— PAGINA —
********
LA CORTE SUPREMA DI CASSAZIONE
SEZIONE TRIBUTARIA
Composta dagli Ill.mi Sigg.ri Magistrati:
Dott. CRISTIANO Magda – Presidente –
Dott. MANZON Enrico – rel. Consigliere –
Dott. SUCCIO Roberto – Consigliere –
Dott. PUTATURO DONATI VISCIDO Maria Giulia – Consigliere –
Dott. ANTEZZA Fabio – Consigliere –
ha pronunciato la seguente:
ORDINANZA
sul ricorso iscritto al n. 25638/2012 R.G. proposto da:
Agenzia delle dogane e dei Monopoli, in persona del Direttore pro tempore, domiciliata in Roma, Via dei Portoghesi n. 12, presso l’Avvocatura Generale dello Stato che la rappresenta e difende;
– ricorrente –
contro
N.E.A., rappresentato e difeso dall avv. Ester Perifano, con domicilio eletto presso il suo studio in Roma, via dei Gracci n. 39;
– controricorrente e ricorrente incidentale condizionato –
avverso la sentenza della Commissione tributaria regionale della Campania n. 115/39/12 del 14 marzo 2012, depositata il 28 marzo 2012;
Udita la relazione svolta nella camera di consiglio del 17 aprile 2019 dal Consigliere Manzon Enrico.
********
— DATI FORNITI —
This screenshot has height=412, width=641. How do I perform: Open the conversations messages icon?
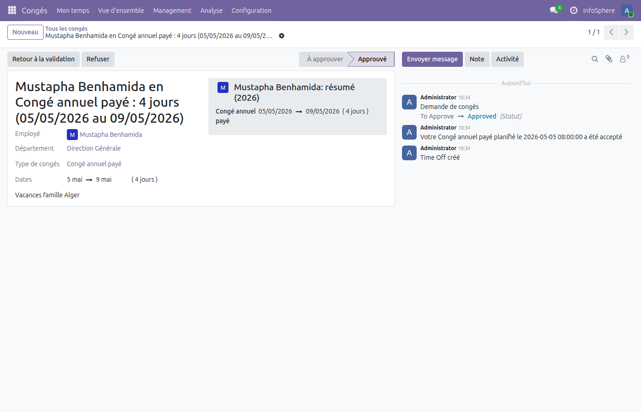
********
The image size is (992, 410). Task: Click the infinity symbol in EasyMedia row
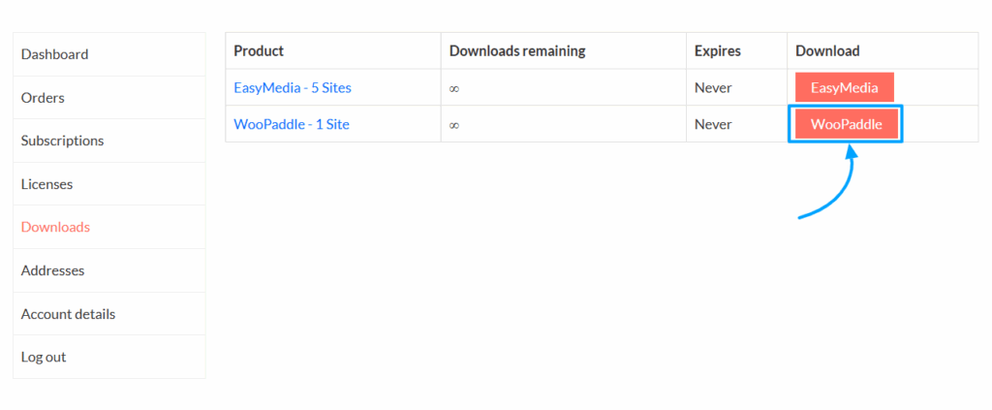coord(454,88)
********
— ESERCIZI —
1) Secondo l'ordinanza della Corte di Cassazione, in quale data è stata depositata la sentenza della Commissione tributaria regionale della Campania contro cui si ricorre?
2) Riprendi l'ordinanza della Corte di Cassazione e prosegui il testo dopo l'ultima frase riportata.

— RISPOSTE SCRITTE —
1) La sentenza è stata depositata il 28 marzo 2012.

2)
RILEVATO
che:
Con sentenza n. 115/39/12 del 14 marzo 2012, depositata il 28 marzo 2012 la Commissione tributaria regionale della Campania respingeva l’appello proposto dall’Agenzia delle dogane e dei monopoli, ufficio locale, nonchè quello incidentale proposto da N.E.A., avverso la sentenza n. 13/02/11 della Commissione tributaria provinciale di Benevento che aveva accolto il ricorso del N. contro l’avviso di intimazione di pagamento di accise su oli lubrificanti, illecitamente immessi in consumo dalla Axxon Chimica Italia s.r.l. durante il periodo in cui il ricorrente ne era stato amministratore.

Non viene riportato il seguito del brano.